The Blizzard of 2016 was the all time top snowfall in Baltimore and second highest in New York City, but for the Northeast as a whole, it wasn’t the worst. That according the this report from NOAA that has come out with a quick assessment of the event. The Northeast Snowfall Impact Scale or NESIS has been developed by Paul Kocin and Dr. Louis Uccellini to analyze the societal impact of snowfalls over 10″ in our region. With nearly 60 storms in the past 60 years ranked, this storm came in at Number 4. The storms that ranked higher than this one:
- Superstorm ’93: March 12 to 14
- Blizzard of ’96: January 6 to 8
- 1960: March 2 to
Limited Edition FITF Shirt: I Survived the Blizzard of 2016
See the complete NOAA report below, but I had to show you this new way to commemorate our storm. Thanks to the people at Carroll County Screen Printing, we’ve made this limited Blizzard 2016 edition Faith in the Flakes shirt. It is black with white print in short sleeve.
29.2″ was the official Baltimore snowfall January 22-23, the all time top storm!
I figured in honor of the Blizzard of 2016, this should be kept at $16.
It is now the top item in our new store page. Order now as it will only be available until Thursday Feb 4. Then we go to print. This keeps the cost down 🙂
See all the other styles including new color options for the popular Baseball T and others in the FITF main page.
The Blizzard 2016 was ranked a Category 4 on the scale. This is a complicated process to describe, but in short it was listed as “crippling” instead of Extreme.
Here is the official report from NOAA:
The January 22-24 blizzard, which dumped heavy snow from the Mid-Atlantic to southern New England has been rated as a Category 4 or “Crippling” winter storm on NOAA’s Northeast Snowfall Impact Scale, also known as NESIS. It is also among the most powerful winter storms, ranked 4th, to impact the Northeast U.S. since 1950.
NESIS characterizes and ranks Northeast snowstorms based on areas affected within and outside of the region, using data calculated by NOAA’s National Centers for Environmental Information. NESIS is based on the following factors: how much snow falls (at least 10 inches); the size of the area impacted; and the population of the impacted area. NESIS ranks these storms on a five-tier scale ranging from Category 1 “Notable” to Category 5 “Extreme.”
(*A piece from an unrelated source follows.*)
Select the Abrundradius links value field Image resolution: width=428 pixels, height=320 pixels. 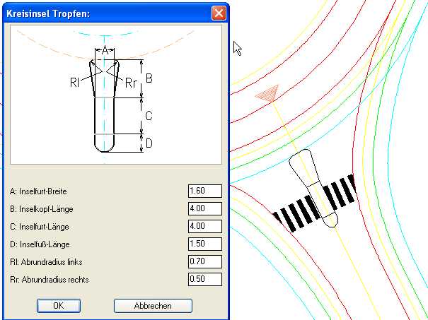pos(205,261)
“While there were significant impacts, this storm was well forecast. We saw the system coming a week in advance. Improvements and investments in the capabilities of our supercomputers, our models, our science, and the skills of our forecasters in recent years helped us to provide critical information to emergency managers and decision makers,” said Louis W. Uccellini, Ph.D., director, NOAA’s National Weather Service and co-developer of NESIS with Paul Kocin, meteorologist, NOAA’s National Weather Service.
Kocin added, “This storm ranks up there with the great blizzards of the past 100 years in terms of amount of snowfall, size of impacted areas and population affected.”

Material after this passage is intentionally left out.